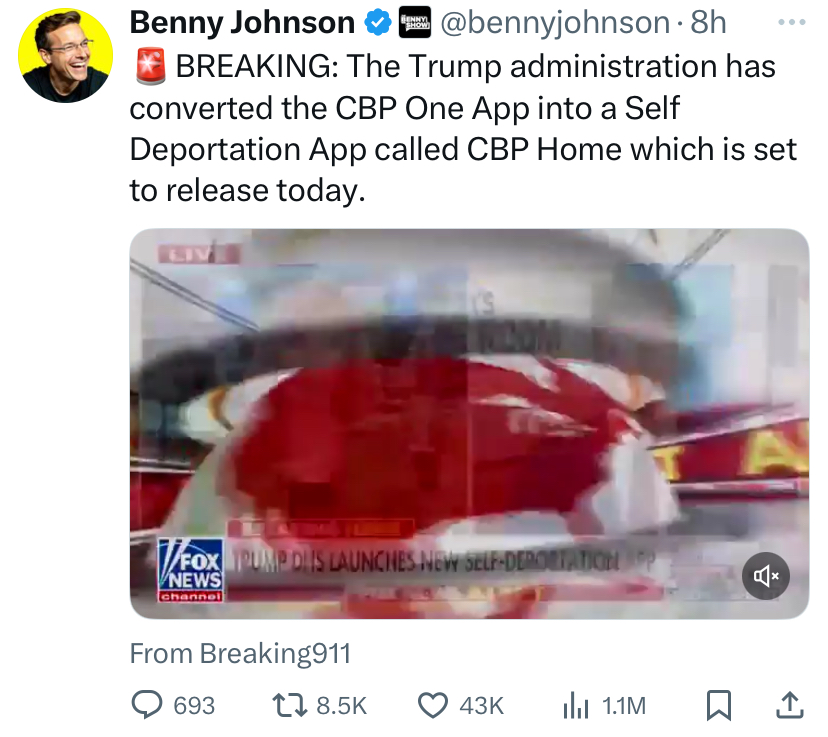
Task: Click the 43K likes count
Action: pos(482,706)
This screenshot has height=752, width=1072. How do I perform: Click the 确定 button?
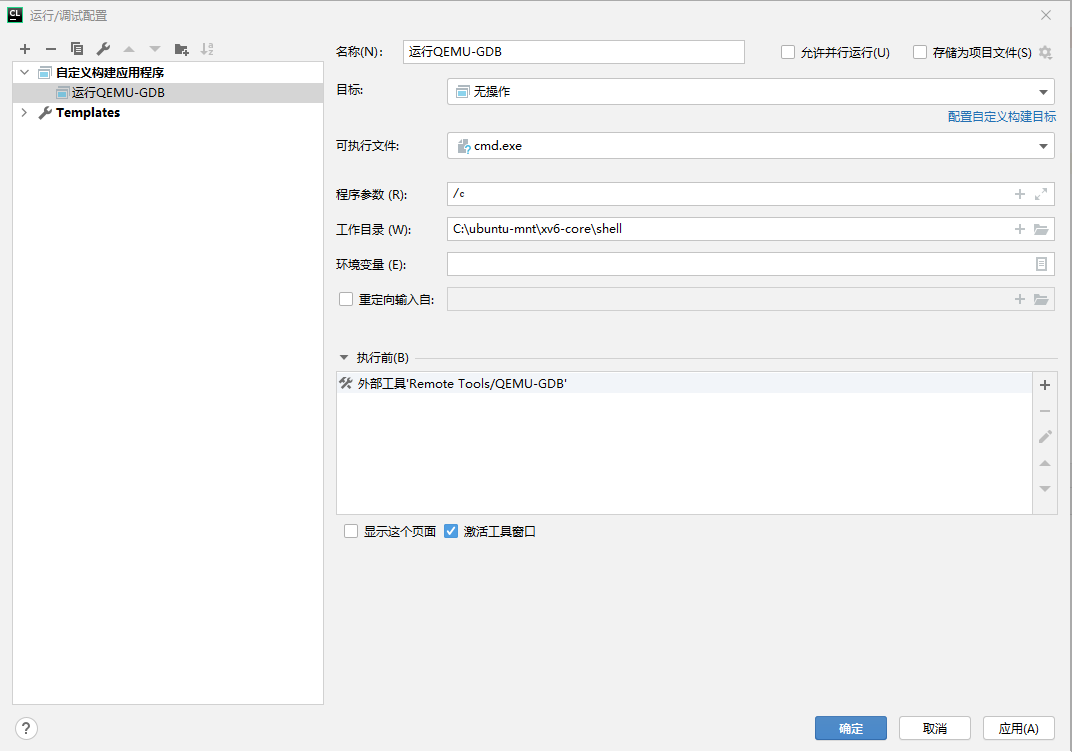(850, 729)
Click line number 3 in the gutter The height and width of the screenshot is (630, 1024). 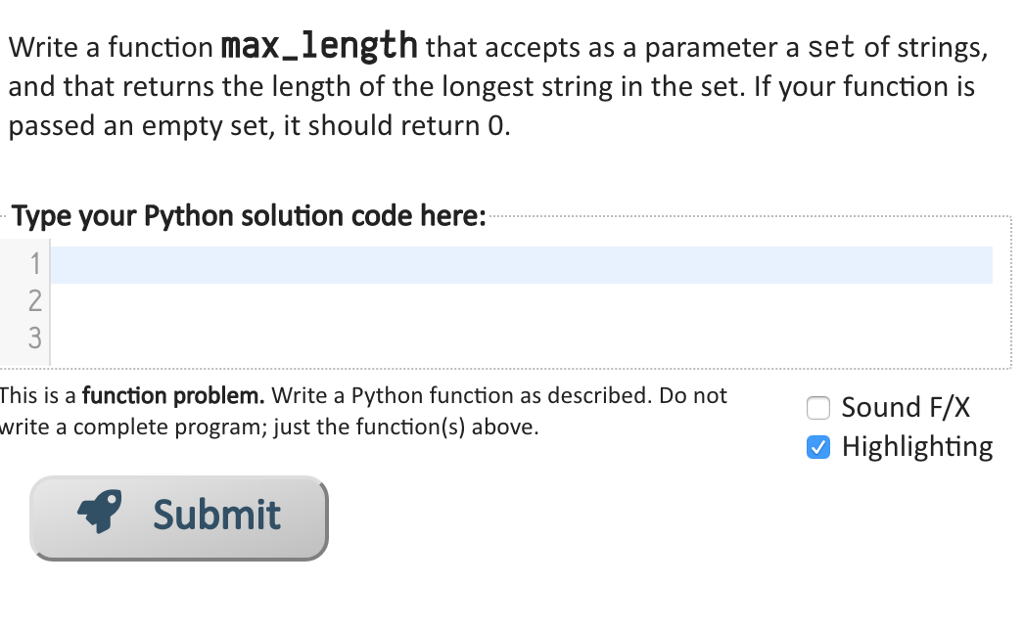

• _TASK STATEMENT_
The answer must be an exact transcription of the lines from the one holding "This screenshot has" to the last line of the entries above, with no pictures and nothing else.

• _RESPONSE TO THIS TASK_
This screenshot has height=752, width=1072. How do I perform: Click the 确定 button?
(850, 729)
Click line number 3 in the gutter The height and width of the screenshot is (630, 1024). 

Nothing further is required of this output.